# START OF Source document

In this work, we address these challenges and develop a deep-learning algorithm for localization using GNSS pseudorange measurements. We propose converting the position estimation problem solved by traditional GNSS positioning algorithms into the problem of estimating position corrections to an initial position guess. In our approach, we use a DNN to learn a functional mapping from GNSS measurements to these position corrections, as illustrated in Figure 1. This paper is based on our work in Kanhere et al. (2021).

The main contributions of our work are:

The designing of a DNN to estimate position corrections to an initial position guess. To our knowledge, our approach is one of the first to use a DNN with outputs directly in the GNSS positioning domain.

The use of a set-based DNN architecture to handle the varying number and order of GNSS inputs at each measurement epoch

The use of numerically conditioned inputs and outputs in a local frame of reference for the DNN; we use residuals and line-of-sight (LOS) vectors as inputs along with position correction outputs in the local north-east-down (NED) frame of reference for numerically stable training and to encourage global applicability of the algorithm.

The development of a geometry-based data augmentation strategy to prevent overfitting in the DNN and improve its generalization to new GNSS measurements; our strategy generates new data points for training the DNN by leveraging the geometric relationship between randomized initial position guesses, residuals, LOS vectors, and position corrections.

4. Validation of the proposed approach on simulations and real-world data from the Android Raw GNSS Measurements data set (Fu et al., 2020)

Our implementation is also publicly available at github.com/Stanford-NavLab/deep_gnss.

The rest of this paper is organized as follows: Section 2 discusses related work; Section 3 gives relevant background on set-based deep learning; Section 4 provides a description of our proposed method including details of numerical conditioning of the DNN input-output values, our data augmentation strategy, and the neural network architecture; Section 5 details our experimental validation on both simulated and real-world data sets; and Section 6 concludes this paper.

# END OF Source document

To do
(A) Say whether each statement agrees with the GNSS positioning text, answering yes or no and quoting the words that decide it: (i) the DNN learns a mapping from GNSS measurements to position corrections; (ii) the position corrections are output in a global, earth-centered frame; (iii) Section 3 describes the experimental validation.
(B) List every section that the GNSS positioning text's outline of the rest of the paper names, with the topic the text gives for each.
(C) Reproduce the part of the GNSS positioning text that opens with the words containing "4. Validation of" and closes with "concludes this paper.".
The material that follows this GNSS positioning text is not needed.

# START OF Dataset content

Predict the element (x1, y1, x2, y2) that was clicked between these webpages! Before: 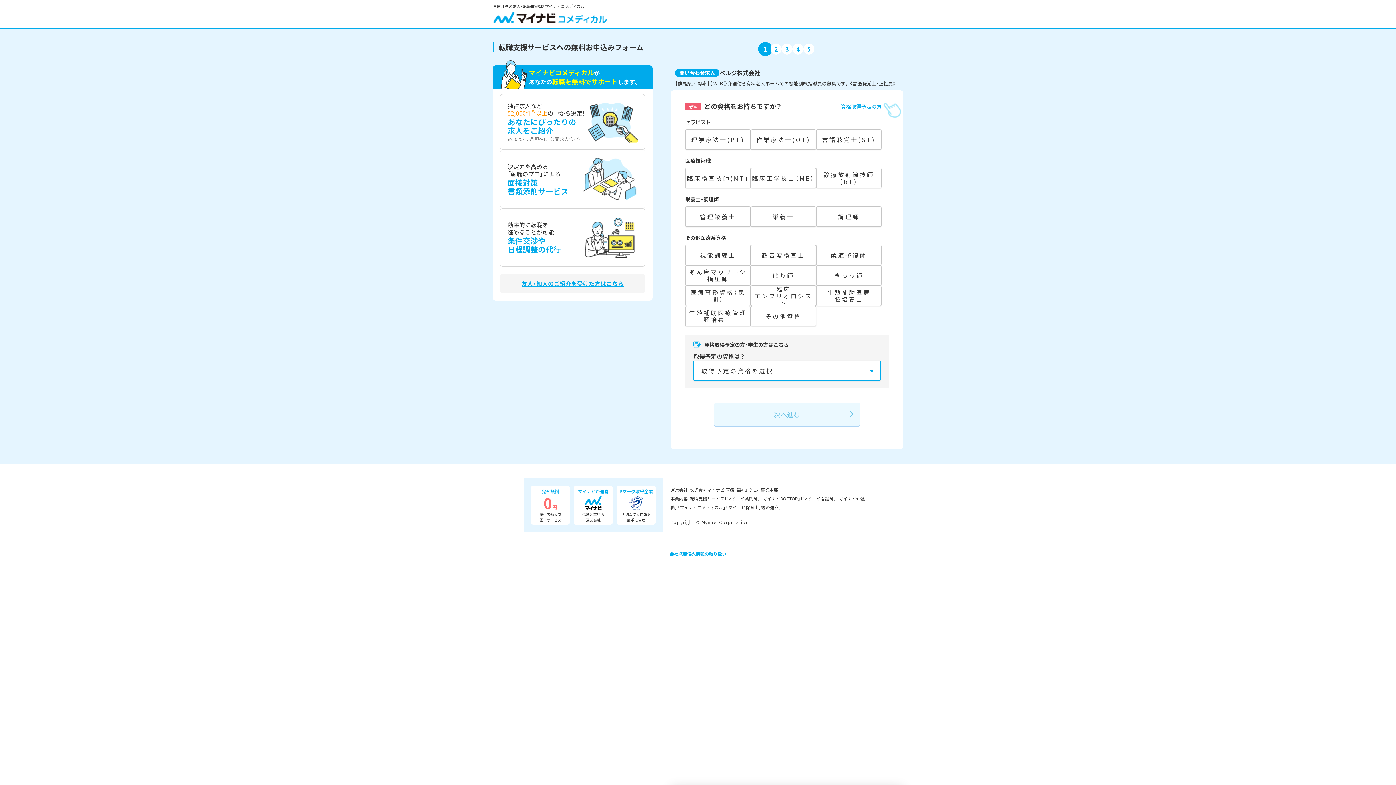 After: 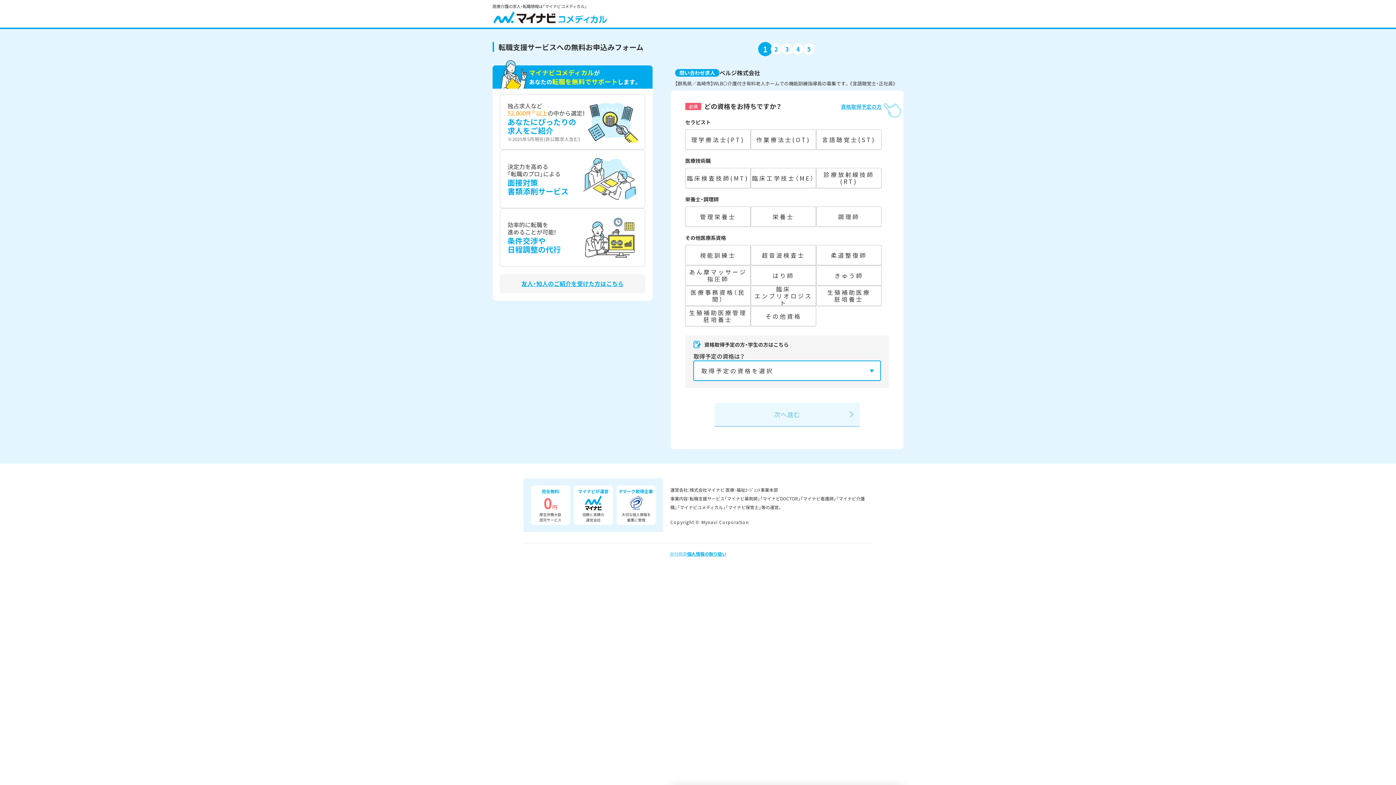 Action: label: 会社概要 bbox: (669, 550, 687, 557)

# END OF Dataset content

Solutions by task
(A)
(i) Yes: "we use a DNN to learn a functional mapping from GNSS measurements to these position corrections"
(ii) No: "position correction outputs in the local north-east-down (NED) frame of reference"
(iii) No: "Section 3 gives relevant background on set-based deep learning"

(B)
Section 2: related work
Section 3: relevant background on set-based deep learning
Section 4: a description of the proposed method, including numerical conditioning of the DNN input-output values, the data augmentation strategy, and the neural network architecture
Section 5: experimental validation on both simulated and real-world data sets
Section 6: the conclusion of the paper

(C)
4. Validation of the proposed approach on simulations and real-world data from the Android Raw GNSS Measurements data set (Fu et al., 2020)

Our implementation is also publicly available at github.com/Stanford-NavLab/deep_gnss.

The rest of this paper is organized as follows: Section 2 discusses related work; Section 3 gives relevant background on set-based deep learning; Section 4 provides a description of our proposed method including details of numerical conditioning of the DNN input-output values, our data augmentation strategy, and the neural network architecture; Section 5 details our experimental validation on both simulated and real-world data sets; and Section 6 concludes this paper.